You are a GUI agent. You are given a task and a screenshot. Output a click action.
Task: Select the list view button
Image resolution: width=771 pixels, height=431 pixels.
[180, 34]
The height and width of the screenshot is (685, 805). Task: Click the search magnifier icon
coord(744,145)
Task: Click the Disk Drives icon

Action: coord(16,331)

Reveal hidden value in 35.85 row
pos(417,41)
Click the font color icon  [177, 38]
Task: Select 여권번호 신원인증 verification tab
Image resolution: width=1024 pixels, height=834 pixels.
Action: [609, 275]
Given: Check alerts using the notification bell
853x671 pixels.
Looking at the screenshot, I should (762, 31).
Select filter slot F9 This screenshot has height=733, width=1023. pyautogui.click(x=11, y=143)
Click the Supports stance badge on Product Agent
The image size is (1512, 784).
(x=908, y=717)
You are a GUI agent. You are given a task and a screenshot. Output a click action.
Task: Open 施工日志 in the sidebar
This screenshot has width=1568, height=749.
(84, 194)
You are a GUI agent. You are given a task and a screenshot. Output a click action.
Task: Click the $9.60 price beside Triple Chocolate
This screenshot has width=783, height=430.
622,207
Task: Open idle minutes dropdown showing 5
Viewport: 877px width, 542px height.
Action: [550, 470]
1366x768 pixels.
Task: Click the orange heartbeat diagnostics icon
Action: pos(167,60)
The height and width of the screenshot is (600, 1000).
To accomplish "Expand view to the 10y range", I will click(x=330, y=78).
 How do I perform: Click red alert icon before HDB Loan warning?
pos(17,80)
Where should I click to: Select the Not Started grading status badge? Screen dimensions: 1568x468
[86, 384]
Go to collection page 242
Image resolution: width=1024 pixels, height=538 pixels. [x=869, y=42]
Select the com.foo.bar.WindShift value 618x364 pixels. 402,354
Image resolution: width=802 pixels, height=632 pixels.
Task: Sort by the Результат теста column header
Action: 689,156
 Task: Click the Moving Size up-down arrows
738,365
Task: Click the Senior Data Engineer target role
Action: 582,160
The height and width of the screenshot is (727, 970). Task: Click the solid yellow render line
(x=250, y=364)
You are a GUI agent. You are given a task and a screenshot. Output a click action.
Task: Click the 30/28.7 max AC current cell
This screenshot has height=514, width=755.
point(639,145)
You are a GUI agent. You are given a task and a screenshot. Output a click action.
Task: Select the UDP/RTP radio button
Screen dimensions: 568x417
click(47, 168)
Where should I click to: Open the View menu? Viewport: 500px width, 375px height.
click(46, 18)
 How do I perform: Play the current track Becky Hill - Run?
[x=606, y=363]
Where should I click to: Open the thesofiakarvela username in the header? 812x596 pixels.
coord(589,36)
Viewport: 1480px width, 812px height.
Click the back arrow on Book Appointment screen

════════════════

**EXERCISE PROMPT**
The output must reproduce the whole listing without a single change.

**ANSWER AREA**
You are a GUI agent. You are given a task and a screenshot. Output a click action.
Task: Select the list view button
Image resolution: width=771 pixels, height=431 pixels.
[180, 34]
The height and width of the screenshot is (685, 805). Task: Click the search magnifier icon
coord(744,145)
Task: Click the Disk Drives icon

Action: coord(16,331)

Reveal hidden value in 35.85 row
pos(417,41)
Click the font color icon  [177, 38]
Task: Select 여권번호 신원인증 verification tab
Image resolution: width=1024 pixels, height=834 pixels.
Action: [609, 275]
Given: Check alerts using the notification bell
853x671 pixels.
Looking at the screenshot, I should (762, 31).
Select filter slot F9 This screenshot has height=733, width=1023. pyautogui.click(x=11, y=143)
Click the Supports stance badge on Product Agent
The image size is (1512, 784).
(x=908, y=717)
You are a GUI agent. You are given a task and a screenshot. Output a click action.
Task: Open 施工日志 in the sidebar
This screenshot has width=1568, height=749.
(84, 194)
You are a GUI agent. You are given a task and a screenshot. Output a click action.
Task: Click the $9.60 price beside Triple Chocolate
This screenshot has width=783, height=430.
622,207
Task: Open idle minutes dropdown showing 5
Viewport: 877px width, 542px height.
Action: [550, 470]
1366x768 pixels.
Task: Click the orange heartbeat diagnostics icon
Action: pos(167,60)
The height and width of the screenshot is (600, 1000).
To accomplish "Expand view to the 10y range", I will click(x=330, y=78).
 How do I perform: Click red alert icon before HDB Loan warning?
pos(17,80)
Where should I click to: Select the Not Started grading status badge? Screen dimensions: 1568x468
[86, 384]
Go to collection page 242
Image resolution: width=1024 pixels, height=538 pixels. [x=869, y=42]
Select the com.foo.bar.WindShift value 618x364 pixels. 402,354
Image resolution: width=802 pixels, height=632 pixels.
Task: Sort by the Результат теста column header
Action: 689,156
 Task: Click the Moving Size up-down arrows
738,365
Task: Click the Senior Data Engineer target role
Action: 582,160
The height and width of the screenshot is (727, 970). Task: Click the solid yellow render line
(x=250, y=364)
You are a GUI agent. You are given a task and a screenshot. Output a click action.
Task: Click the 30/28.7 max AC current cell
This screenshot has height=514, width=755.
point(639,145)
You are a GUI agent. You are given a task and a screenshot. Output a click action.
Task: Select the UDP/RTP radio button
Screen dimensions: 568x417
click(47, 168)
Where should I click to: Open the View menu? Viewport: 500px width, 375px height.
click(46, 18)
 How do I perform: Play the current track Becky Hill - Run?
[x=606, y=363]
Where should I click to: Open the thesofiakarvela username in the header? 812x596 pixels.
coord(589,36)
Viewport: 1480px width, 812px height.
Click the back arrow on Book Appointment screen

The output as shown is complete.